## THE TASK
With pictures left out, set down every record word for word.

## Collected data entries
****

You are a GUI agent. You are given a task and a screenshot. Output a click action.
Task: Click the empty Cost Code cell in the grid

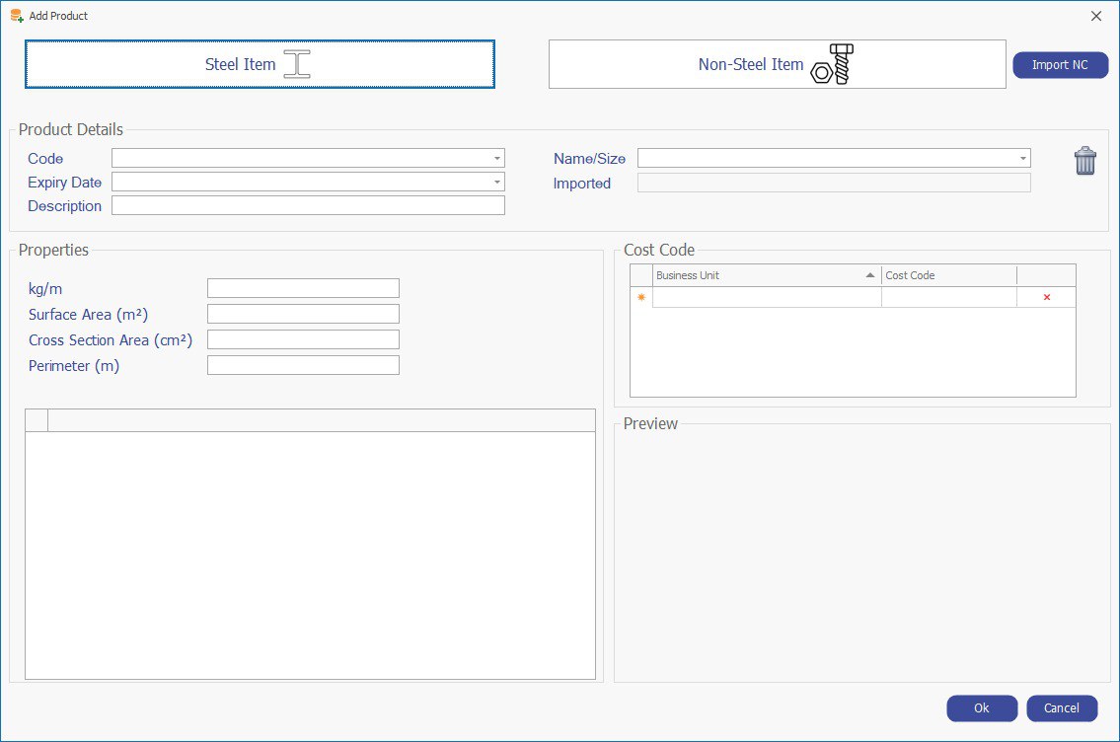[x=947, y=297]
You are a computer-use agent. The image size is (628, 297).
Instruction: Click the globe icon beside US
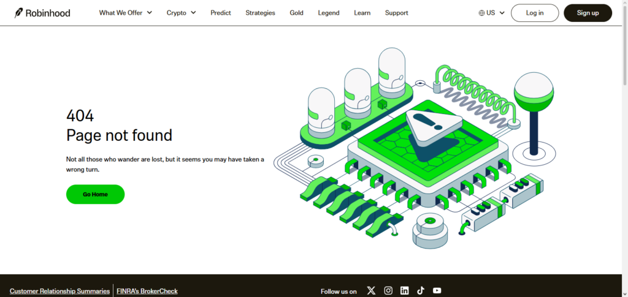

****

## PROBLEM SOLUTION
You are a GUI agent. You are given a task and a screenshot. Output a click action.
Task: Click the empty Cost Code cell in the grid

[x=947, y=297]
You are a computer-use agent. The image size is (628, 297).
Instruction: Click the globe icon beside US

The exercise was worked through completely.